Alors que la Reine quitte la pièce, Edward prie la nouvelle de le suivre. Ensemble, ils se dirigent vers le jardin du palais. Celui-ci contraste vraiment avec la ville extérieure. Alors que la capitale est poussiéreuse, sombre, le jardin est, quant à lui verdoyant et chaleureux. Il y a de somptueuses fontaines, des arbres fruitiers en tout genre, des fleurs partout. Ce lieu semble idyllique et n’est fréquenté, à cette heure, que par peu de gens.

— Je n'ai jamais rien vu de tel, s'extasie Stesara, éblouie par ce qu'elle voit.

— Seuls les êtres purs peuvent entrer ici, explique Edward. Tu es une privilégiée. Bien sûr, un tel endroit a besoin d'être entretenu. C'est pourquoi tu croiseras parfois quelques mutants mais ils ont ordre de se faire discrets.

— Vous méprisez tant que ça les mutants ? demande la jeune fille.

— Ce sont des erreurs de la nature. Nous les traitons tels qu'ils doivent l’être.

— Combien d'humains comme moi vivent ici ?

— Moins que ce que la Reine espère. Nos soldats explorent tous les jours le monde extérieur afin d'en trouver de nouveaux. Heureusement, parmi nous, il y a des femmes qui...

— J'ai bien compris quel rôle joue la femme ici, interrompt Stesara.

— Vous avez un don formidable : celui de donner la vie. Je serais honoré si vous décidiez de me choisir comme le père de vos enfants.

— J'ai été naïve de penser que vous ne vouliez que me faire visiter.

— De nombreux hommes ici rêveraient de t'enfanter. Je prends juste les devant, ajoute Edward, en esquissant un léger sourire. Dépêchez-vous de faire votre choix. La Reine n'aime pas trop perdre son temps.

— Comment ? Je...

— Ne t'en fais pas, rassure Edward. Lorsqu'une nouvelle femme fait son entrée ici, la Reine organise une soirée au cours de laquelle tous les hommes se présentent. Tu pourras repérer celui qui te semble idéal. En attendant, laisse-moi te conduire à ta chambre.

Stesara suit le jeune homme jusqu'à une pièce fermée. Edward lui ouvre la porte et la laisse découvre ses quartiers.

— Comme tu es une femme, explique Edward, tu as droit à une chambre individuelle que tu peux partager avec autant d'hommes que tu désires. Je te laisse prendre tes marques.

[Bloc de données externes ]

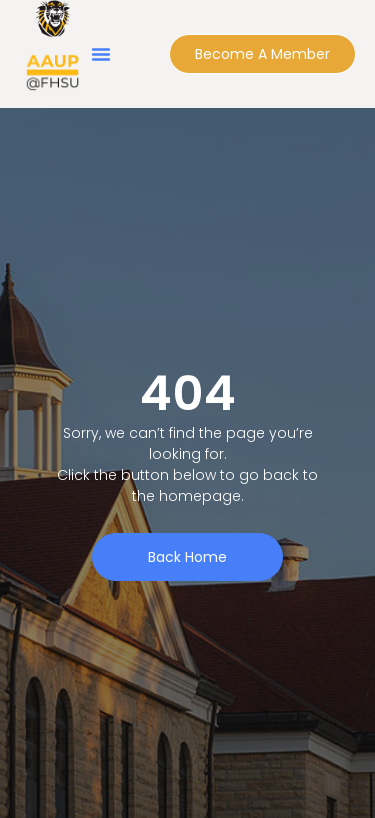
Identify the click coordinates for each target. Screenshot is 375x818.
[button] (101, 54)
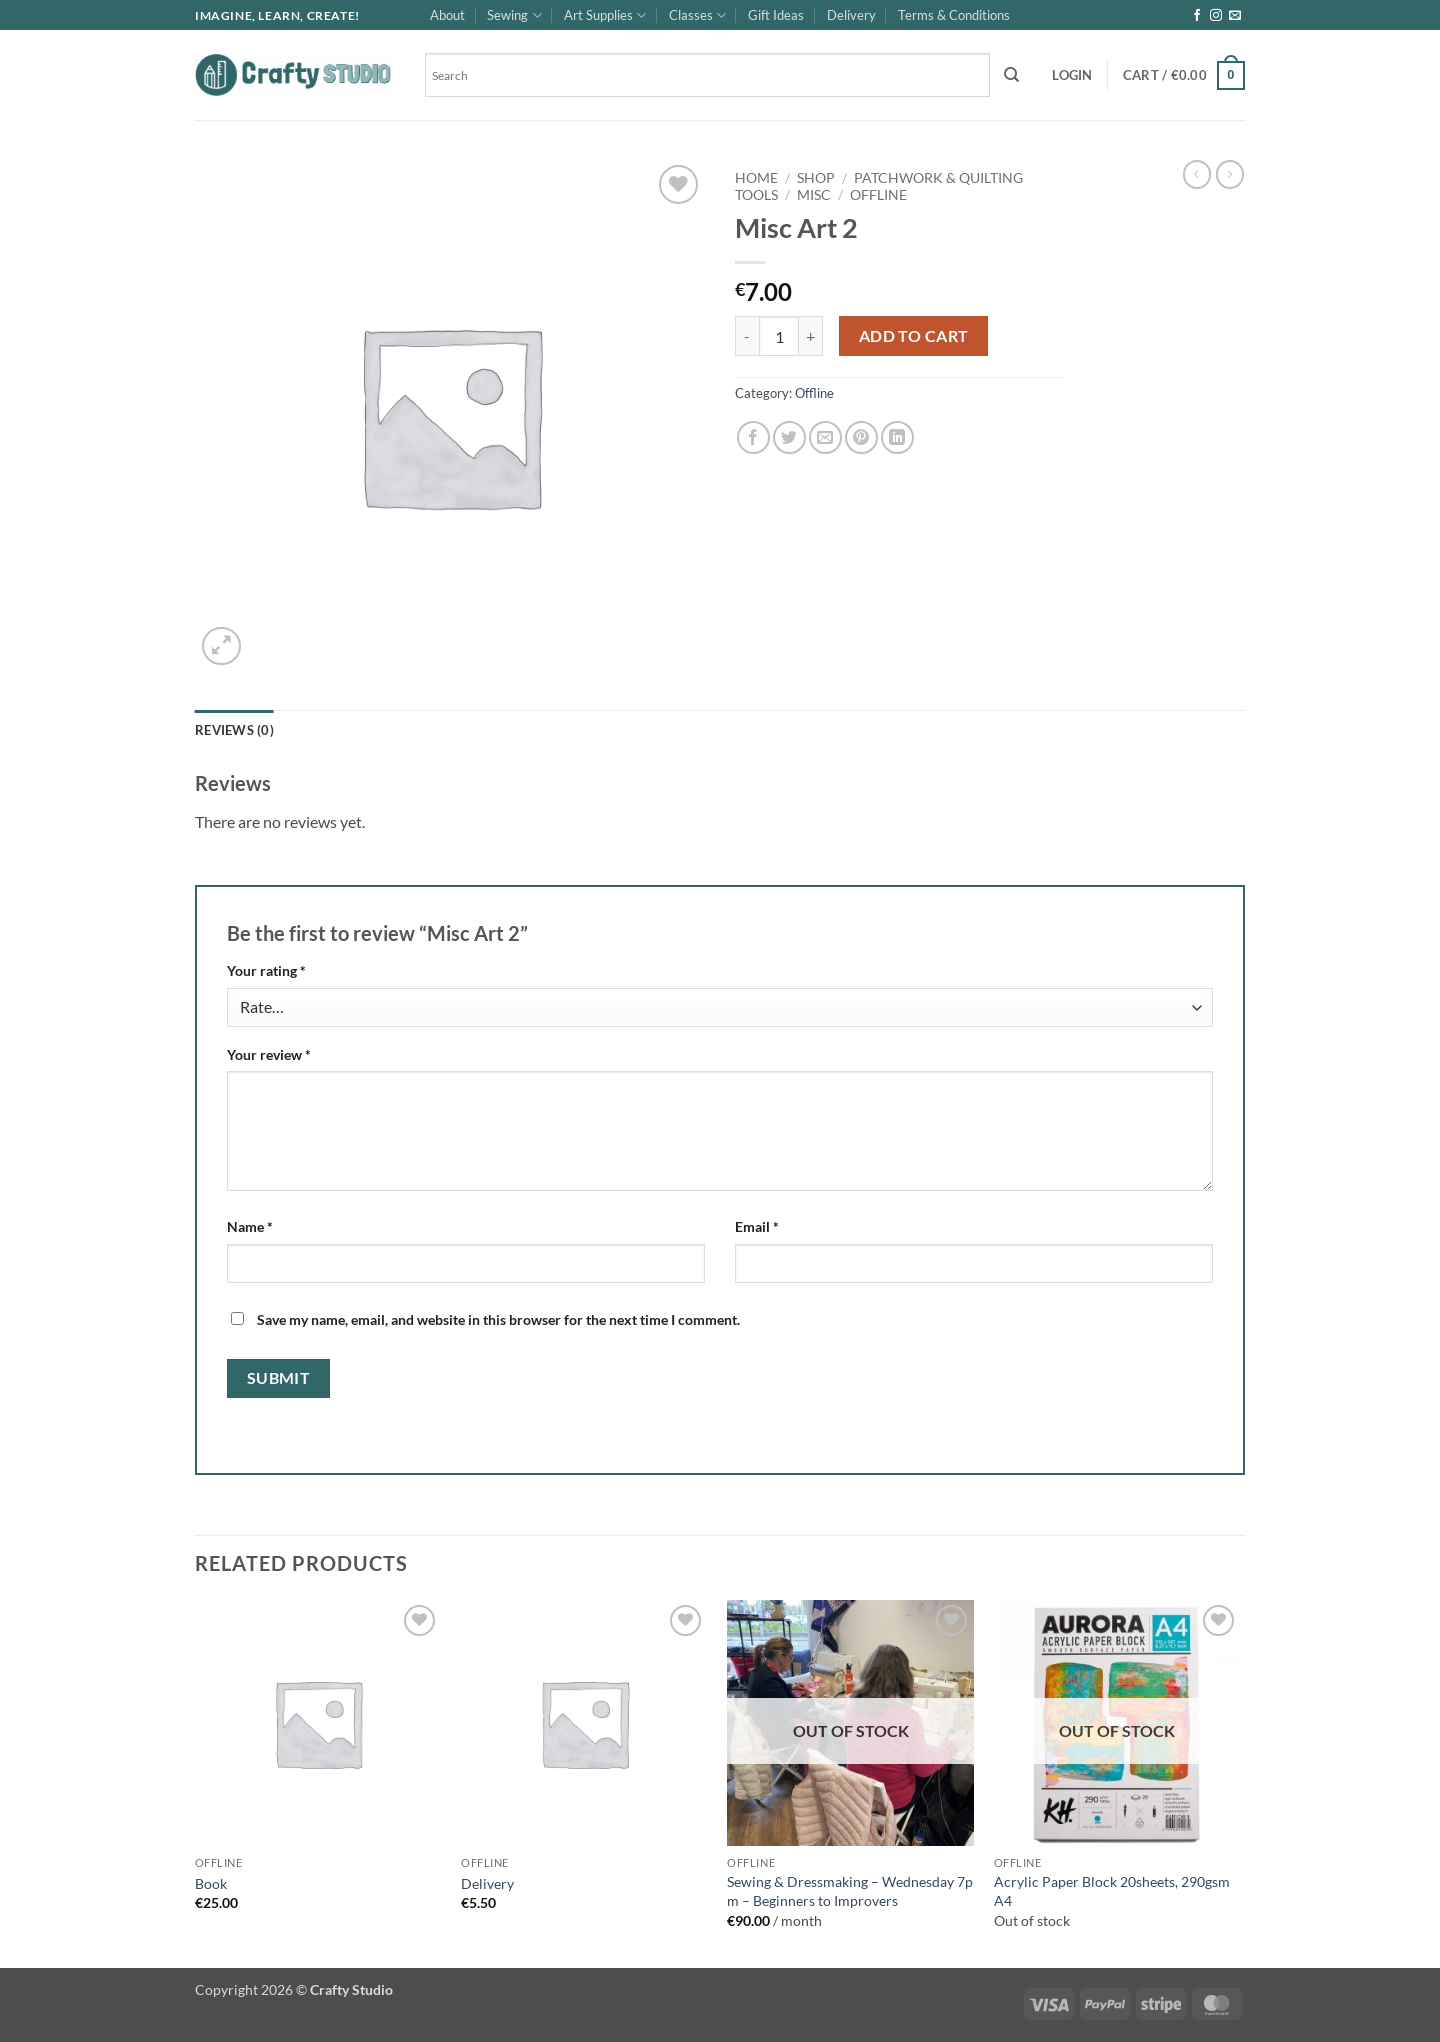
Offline (878, 195)
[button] (1072, 75)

Nous nous reverrons tout à l'heure pour le dîner. 

— Attends, interpelle Stesara. Si la Reine veut tant que ça avoir des enfants, pourquoi n'en fait-elle pas elle elle-même ?

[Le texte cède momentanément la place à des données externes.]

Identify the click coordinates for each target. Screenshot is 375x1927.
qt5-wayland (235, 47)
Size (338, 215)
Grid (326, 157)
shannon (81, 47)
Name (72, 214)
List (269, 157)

— Elle en ferait si elle le pouvait, confie Edward sur le pas de la porte. Malheureusement, elle est stérile.

Edward ferme la porte derrière lui, laissant Stesara seule dans sa nouvelle chambre. Celle-ci est bien plus grande que n'importe laquelle du village dans la montagne. Le lit est si grand que Stesara pourrait s'y allonger dans n'importe quel sens. Une garde-robe débordant de vêtements, des robes très élégantes mais également des vêtements de grossesse. Tout est pensé ici pour aider à la procréation. La jeune fille, à qui tout est arrivé bien trop vite, a du mal à réaliser. A peine est-elle arrivée dans la capitale qu'on lui demande de faire des enfants, elle qui n'a jamais eu de petit ami.

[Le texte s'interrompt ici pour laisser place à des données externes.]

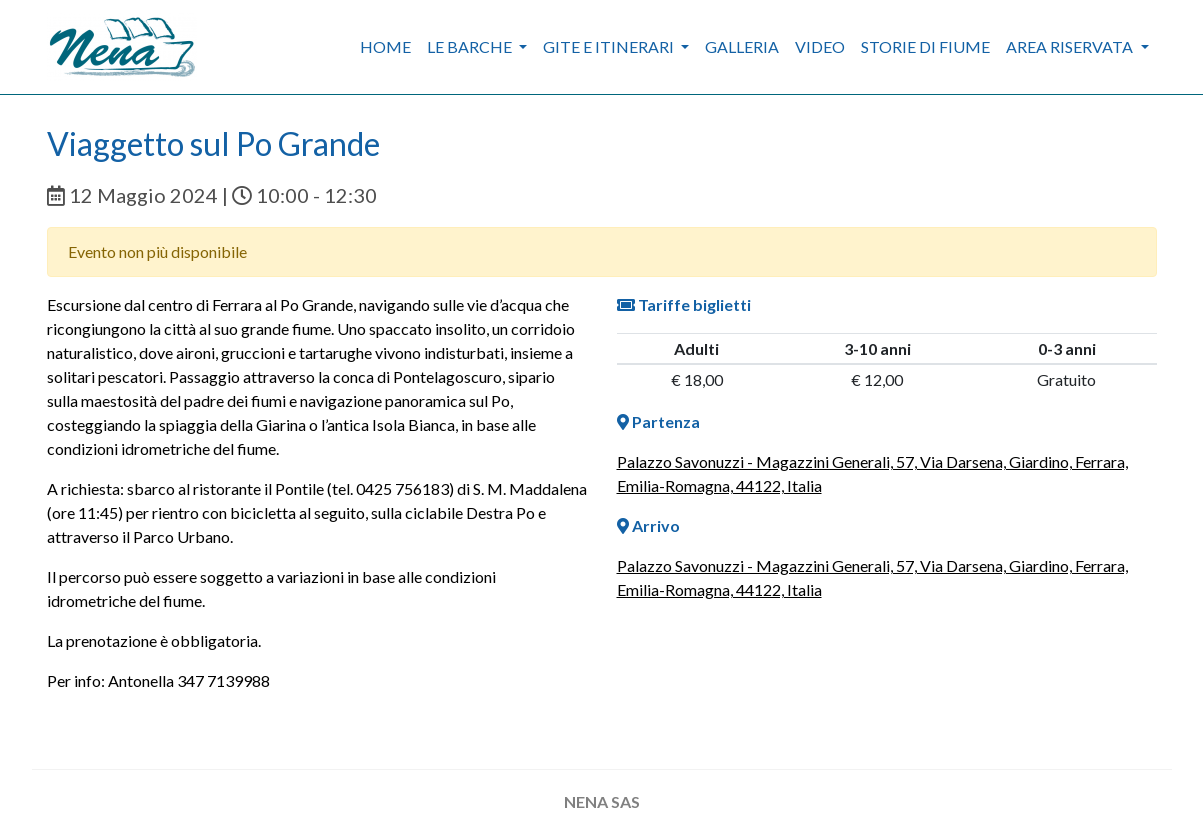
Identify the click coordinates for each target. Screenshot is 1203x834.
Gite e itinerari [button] (610, 46)
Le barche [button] (471, 46)
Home (385, 46)
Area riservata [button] (1071, 46)
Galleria (742, 46)
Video (820, 46)
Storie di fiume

Tout le monde pense qu'avoir des enfants est la solution à l'avenir du monde. Mais c’est oublié que la mère de Stesara est morte en lui donnant la vie. La peur commence à envahir la jeune fille. Elle se dirige vers sa fenêtre donnant sur le jardin, au troisième étage. Impossible pour elle de s'échapper par là. Quand bien même elle y parviendrait, des soldats sont postés tout autour du palais. Et ne sachant pas où elle se trouve, comment rentrerait-elle chez elle ? Elle qui n'a jamais quitté son village. Il faut se rendre à l'évidence, Stesara est prisonnière. Aussi luxueuse soit sa cellule, ça reste une prison.